Glenn Enright elinar at ihug.co.nz
Tue Sep 26 17:33:00 NZST 2006


On Tuesday 26 September 2006 17:02, Dirk Pilat wrote:
> Hi all,
>
> after another recent fruitless attempt to install Gentoo on one of my
> machines (I must be a closet masochist) and then putting Ubuntu on
> it, I was thinking about precompiled against self-compiled kernels,
> so here's the question:
>
> a) does in the time and age of Core Duo (and soon quadro) CPUs it
> really matter so much to self compile your kernel?

I have a mate who has been working on building a CoreDuo box, and he has 
also said its is not simple. My guess is that if your distro of choice 
has a precompiled kernel that works then its all good. The point of 
being able to 'roll your own' is really that you can slim down the 
kernel config to match your system more closely, which *may* mean 
better performance and/or security. 

Of course if your kernel doesnt work out of the box for XYZ hardware, 
then being able to build in support for XYZ is a bonus :). 
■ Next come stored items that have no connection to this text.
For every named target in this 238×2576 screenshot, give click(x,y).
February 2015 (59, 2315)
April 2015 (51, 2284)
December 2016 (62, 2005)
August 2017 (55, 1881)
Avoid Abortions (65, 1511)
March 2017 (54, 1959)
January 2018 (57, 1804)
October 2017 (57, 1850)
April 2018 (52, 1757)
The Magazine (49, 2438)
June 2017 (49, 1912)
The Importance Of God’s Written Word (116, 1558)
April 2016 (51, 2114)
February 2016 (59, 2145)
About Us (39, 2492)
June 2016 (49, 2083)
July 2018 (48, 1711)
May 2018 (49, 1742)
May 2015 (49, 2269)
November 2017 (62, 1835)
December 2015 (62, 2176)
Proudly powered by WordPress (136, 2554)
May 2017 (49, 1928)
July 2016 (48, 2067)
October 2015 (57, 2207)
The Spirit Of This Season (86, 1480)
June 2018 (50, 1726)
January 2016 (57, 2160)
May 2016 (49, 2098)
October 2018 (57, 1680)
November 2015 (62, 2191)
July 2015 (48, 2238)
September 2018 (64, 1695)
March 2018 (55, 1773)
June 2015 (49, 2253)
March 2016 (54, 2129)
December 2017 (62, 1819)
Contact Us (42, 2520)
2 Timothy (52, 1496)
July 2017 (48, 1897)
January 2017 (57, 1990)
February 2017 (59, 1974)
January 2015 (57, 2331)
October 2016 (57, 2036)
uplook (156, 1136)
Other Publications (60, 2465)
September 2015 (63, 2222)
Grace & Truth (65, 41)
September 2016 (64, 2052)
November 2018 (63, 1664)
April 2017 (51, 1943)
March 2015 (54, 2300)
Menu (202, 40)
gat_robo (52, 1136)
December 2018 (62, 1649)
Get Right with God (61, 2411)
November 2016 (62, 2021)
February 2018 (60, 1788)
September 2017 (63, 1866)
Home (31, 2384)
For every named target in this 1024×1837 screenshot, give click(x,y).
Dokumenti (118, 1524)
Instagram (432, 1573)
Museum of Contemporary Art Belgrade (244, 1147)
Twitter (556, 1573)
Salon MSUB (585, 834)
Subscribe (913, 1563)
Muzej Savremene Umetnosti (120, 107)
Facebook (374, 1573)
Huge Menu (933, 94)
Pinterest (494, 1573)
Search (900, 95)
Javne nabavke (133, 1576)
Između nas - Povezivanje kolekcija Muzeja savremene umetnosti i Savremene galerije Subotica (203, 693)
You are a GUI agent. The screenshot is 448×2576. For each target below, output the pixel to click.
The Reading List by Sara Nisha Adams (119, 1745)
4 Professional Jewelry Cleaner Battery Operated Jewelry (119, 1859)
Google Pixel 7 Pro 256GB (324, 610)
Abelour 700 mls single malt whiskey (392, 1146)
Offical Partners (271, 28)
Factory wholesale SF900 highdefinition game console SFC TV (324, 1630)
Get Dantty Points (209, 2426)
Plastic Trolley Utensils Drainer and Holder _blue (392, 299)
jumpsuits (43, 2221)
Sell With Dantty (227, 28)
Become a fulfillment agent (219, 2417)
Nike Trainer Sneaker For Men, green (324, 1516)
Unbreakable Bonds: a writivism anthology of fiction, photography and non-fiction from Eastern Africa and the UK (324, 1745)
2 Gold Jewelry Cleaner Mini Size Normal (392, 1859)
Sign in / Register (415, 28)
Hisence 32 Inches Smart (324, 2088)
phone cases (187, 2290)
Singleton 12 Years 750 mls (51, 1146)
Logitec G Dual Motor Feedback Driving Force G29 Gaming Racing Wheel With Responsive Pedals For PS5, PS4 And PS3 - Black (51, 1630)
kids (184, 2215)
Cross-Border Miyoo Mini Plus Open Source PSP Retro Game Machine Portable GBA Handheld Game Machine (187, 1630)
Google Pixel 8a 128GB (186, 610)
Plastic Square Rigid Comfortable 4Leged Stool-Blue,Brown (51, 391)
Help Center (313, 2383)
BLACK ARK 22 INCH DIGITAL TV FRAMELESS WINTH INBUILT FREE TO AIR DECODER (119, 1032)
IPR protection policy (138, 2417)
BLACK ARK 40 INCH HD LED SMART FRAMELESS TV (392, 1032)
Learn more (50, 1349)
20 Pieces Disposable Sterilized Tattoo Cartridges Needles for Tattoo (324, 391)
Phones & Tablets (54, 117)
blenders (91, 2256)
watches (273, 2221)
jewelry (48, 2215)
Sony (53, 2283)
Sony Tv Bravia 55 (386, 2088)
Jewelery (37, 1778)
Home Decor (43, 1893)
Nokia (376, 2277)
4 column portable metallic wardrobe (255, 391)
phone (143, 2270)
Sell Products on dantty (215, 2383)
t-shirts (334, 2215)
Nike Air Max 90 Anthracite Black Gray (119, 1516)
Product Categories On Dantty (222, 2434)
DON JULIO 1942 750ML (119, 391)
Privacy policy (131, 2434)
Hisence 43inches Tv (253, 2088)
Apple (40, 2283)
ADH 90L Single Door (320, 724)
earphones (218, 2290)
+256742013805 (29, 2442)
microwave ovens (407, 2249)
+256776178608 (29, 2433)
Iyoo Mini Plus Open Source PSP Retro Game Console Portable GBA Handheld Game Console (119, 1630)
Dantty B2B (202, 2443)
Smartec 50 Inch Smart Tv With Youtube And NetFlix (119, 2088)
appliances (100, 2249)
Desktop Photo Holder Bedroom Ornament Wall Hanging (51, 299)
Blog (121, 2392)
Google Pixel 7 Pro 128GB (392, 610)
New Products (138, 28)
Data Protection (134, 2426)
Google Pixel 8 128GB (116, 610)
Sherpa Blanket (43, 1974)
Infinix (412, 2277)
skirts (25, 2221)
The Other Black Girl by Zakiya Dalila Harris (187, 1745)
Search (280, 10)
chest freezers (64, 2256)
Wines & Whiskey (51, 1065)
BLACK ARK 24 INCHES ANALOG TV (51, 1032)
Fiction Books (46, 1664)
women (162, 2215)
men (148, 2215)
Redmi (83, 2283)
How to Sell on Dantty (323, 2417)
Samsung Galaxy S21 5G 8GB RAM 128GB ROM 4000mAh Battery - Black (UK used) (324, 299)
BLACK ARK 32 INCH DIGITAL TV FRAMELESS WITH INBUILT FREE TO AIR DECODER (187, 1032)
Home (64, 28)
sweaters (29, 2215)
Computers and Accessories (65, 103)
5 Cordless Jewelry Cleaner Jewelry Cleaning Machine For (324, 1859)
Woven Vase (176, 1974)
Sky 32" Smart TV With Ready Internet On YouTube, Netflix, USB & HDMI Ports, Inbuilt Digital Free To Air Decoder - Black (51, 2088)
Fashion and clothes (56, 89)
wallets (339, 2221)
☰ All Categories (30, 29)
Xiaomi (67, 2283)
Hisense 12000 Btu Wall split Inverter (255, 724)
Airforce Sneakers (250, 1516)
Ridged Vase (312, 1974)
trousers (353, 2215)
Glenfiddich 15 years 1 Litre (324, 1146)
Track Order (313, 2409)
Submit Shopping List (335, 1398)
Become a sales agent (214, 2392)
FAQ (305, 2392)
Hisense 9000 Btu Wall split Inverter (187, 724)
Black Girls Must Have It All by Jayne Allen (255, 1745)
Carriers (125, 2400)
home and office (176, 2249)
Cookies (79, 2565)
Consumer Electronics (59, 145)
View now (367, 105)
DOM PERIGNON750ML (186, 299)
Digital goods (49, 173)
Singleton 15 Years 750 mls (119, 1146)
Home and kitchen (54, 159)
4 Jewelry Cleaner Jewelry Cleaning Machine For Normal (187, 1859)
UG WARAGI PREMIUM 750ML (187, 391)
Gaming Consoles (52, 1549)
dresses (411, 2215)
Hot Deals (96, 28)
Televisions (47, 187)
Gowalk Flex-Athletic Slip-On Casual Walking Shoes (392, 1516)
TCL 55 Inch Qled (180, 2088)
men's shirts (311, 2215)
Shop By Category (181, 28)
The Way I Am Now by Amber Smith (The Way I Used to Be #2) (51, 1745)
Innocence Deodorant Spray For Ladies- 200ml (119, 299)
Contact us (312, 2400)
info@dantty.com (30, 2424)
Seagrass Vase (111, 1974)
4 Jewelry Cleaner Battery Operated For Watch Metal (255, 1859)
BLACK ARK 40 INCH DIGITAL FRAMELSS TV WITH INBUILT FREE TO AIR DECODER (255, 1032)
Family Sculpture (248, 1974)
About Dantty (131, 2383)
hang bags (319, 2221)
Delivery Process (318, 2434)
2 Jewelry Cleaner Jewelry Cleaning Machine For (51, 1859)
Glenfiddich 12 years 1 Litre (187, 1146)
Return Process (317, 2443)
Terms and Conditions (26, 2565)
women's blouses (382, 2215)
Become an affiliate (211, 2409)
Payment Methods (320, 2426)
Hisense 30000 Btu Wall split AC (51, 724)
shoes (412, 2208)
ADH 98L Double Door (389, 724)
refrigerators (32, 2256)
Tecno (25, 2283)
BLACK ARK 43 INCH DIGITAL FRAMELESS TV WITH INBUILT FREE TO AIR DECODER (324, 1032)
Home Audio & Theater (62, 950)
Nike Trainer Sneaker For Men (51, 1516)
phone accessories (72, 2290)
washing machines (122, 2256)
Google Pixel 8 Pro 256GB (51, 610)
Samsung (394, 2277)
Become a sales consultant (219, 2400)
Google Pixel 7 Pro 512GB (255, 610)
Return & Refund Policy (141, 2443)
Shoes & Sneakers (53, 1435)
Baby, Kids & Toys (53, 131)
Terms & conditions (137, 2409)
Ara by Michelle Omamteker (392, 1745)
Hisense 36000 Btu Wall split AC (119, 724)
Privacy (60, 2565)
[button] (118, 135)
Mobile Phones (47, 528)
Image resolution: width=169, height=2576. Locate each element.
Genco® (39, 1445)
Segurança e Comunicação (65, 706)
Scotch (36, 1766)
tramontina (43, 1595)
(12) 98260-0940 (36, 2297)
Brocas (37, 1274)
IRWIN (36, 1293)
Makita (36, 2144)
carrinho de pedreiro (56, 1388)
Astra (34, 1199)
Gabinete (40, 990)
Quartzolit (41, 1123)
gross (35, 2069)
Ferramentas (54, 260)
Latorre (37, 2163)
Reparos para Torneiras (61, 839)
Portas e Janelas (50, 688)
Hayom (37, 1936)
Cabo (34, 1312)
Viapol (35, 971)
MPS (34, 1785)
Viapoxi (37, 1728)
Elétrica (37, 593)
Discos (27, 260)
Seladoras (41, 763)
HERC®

I'm a gentoo user from way back, and one of the things I enjoy most 
about using this distro is the empowerment to hack on system level 
stuff like kernel builds. Its not really an ideal distro for busy or 
non-hacker type personalities tho. All IMHO.

> b) what kind of advantages has a processor specific (i.e. K7) Kernel
> compared to a generic i386 kernel? Is there really a significant
> speed boost?

Probably not for most things, but its difficult to say without having 
something to compare to. Benchmarks are relative, both to system and 
purpose. 

For instance I recently (2.6.18) did a comparison between builds for a 
Pentuim4 and i386. The P4 code was bigger (~30K). Bigger code means 
more work for the VM system to load and access, but it may have run 
faster overall by using alternative instruction paths.